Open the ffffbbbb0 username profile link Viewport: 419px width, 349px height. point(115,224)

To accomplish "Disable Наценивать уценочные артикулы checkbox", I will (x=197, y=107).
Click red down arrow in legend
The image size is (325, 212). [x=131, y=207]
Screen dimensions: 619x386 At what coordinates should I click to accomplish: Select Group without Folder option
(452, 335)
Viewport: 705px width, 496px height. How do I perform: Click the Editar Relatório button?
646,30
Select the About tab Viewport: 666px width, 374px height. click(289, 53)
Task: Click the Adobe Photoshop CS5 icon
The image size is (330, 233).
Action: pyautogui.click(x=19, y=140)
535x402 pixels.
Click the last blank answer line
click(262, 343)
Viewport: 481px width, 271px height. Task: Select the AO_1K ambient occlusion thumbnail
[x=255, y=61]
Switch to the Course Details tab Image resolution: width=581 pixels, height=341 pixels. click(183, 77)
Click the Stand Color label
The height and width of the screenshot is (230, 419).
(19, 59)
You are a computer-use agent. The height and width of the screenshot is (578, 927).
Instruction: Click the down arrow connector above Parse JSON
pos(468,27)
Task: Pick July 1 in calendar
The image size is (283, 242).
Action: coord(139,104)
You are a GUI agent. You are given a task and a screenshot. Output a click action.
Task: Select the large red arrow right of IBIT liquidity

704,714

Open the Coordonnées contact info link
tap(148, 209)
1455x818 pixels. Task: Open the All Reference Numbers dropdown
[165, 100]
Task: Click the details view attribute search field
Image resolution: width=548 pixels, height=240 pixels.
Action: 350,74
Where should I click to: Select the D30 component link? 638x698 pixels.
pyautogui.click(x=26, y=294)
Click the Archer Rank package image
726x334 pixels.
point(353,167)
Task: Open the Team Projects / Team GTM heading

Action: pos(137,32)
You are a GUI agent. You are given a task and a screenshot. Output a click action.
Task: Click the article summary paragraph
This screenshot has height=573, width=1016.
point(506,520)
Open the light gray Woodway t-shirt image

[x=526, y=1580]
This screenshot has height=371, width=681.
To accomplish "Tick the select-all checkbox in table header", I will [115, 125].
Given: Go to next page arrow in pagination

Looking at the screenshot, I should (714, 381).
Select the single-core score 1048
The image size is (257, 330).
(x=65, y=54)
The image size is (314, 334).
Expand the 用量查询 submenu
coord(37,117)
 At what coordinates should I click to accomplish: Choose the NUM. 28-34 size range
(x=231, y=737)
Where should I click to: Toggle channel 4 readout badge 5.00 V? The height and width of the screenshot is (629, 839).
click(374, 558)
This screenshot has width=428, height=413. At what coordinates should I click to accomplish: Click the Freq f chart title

+===+

▶ What is expected: Line by line, retype the data exactly as written.

▶ Response to the task:
Open the ffffbbbb0 username profile link Viewport: 419px width, 349px height. point(115,224)

To accomplish "Disable Наценивать уценочные артикулы checkbox", I will (x=197, y=107).
Click red down arrow in legend
The image size is (325, 212). [x=131, y=207]
Screen dimensions: 619x386 At what coordinates should I click to accomplish: Select Group without Folder option
(452, 335)
Viewport: 705px width, 496px height. How do I perform: Click the Editar Relatório button?
646,30
Select the About tab Viewport: 666px width, 374px height. click(289, 53)
Task: Click the Adobe Photoshop CS5 icon
The image size is (330, 233).
Action: pyautogui.click(x=19, y=140)
535x402 pixels.
Click the last blank answer line
click(262, 343)
Viewport: 481px width, 271px height. Task: Select the AO_1K ambient occlusion thumbnail
[x=255, y=61]
Switch to the Course Details tab Image resolution: width=581 pixels, height=341 pixels. click(183, 77)
Click the Stand Color label
The height and width of the screenshot is (230, 419).
(19, 59)
You are a computer-use agent. The height and width of the screenshot is (578, 927).
Instruction: Click the down arrow connector above Parse JSON
pos(468,27)
Task: Pick July 1 in calendar
The image size is (283, 242).
Action: coord(139,104)
You are a GUI agent. You are given a task and a screenshot. Output a click action.
Task: Select the large red arrow right of IBIT liquidity

704,714

Open the Coordonnées contact info link
tap(148, 209)
1455x818 pixels. Task: Open the All Reference Numbers dropdown
[165, 100]
Task: Click the details view attribute search field
Image resolution: width=548 pixels, height=240 pixels.
Action: 350,74
Where should I click to: Select the D30 component link? 638x698 pixels.
pyautogui.click(x=26, y=294)
Click the Archer Rank package image
726x334 pixels.
point(353,167)
Task: Open the Team Projects / Team GTM heading

Action: pos(137,32)
You are a GUI agent. You are given a task and a screenshot. Output a click action.
Task: Click the article summary paragraph
This screenshot has height=573, width=1016.
point(506,520)
Open the light gray Woodway t-shirt image

[x=526, y=1580]
This screenshot has height=371, width=681.
To accomplish "Tick the select-all checkbox in table header", I will [115, 125].
Given: Go to next page arrow in pagination

Looking at the screenshot, I should (714, 381).
Select the single-core score 1048
The image size is (257, 330).
(x=65, y=54)
The image size is (314, 334).
Expand the 用量查询 submenu
coord(37,117)
 At what coordinates should I click to accomplish: Choose the NUM. 28-34 size range
(x=231, y=737)
Where should I click to: Toggle channel 4 readout badge 5.00 V? The height and width of the screenshot is (629, 839).
click(374, 558)
This screenshot has width=428, height=413. At what coordinates should I click to accomplish: Click the Freq f chart title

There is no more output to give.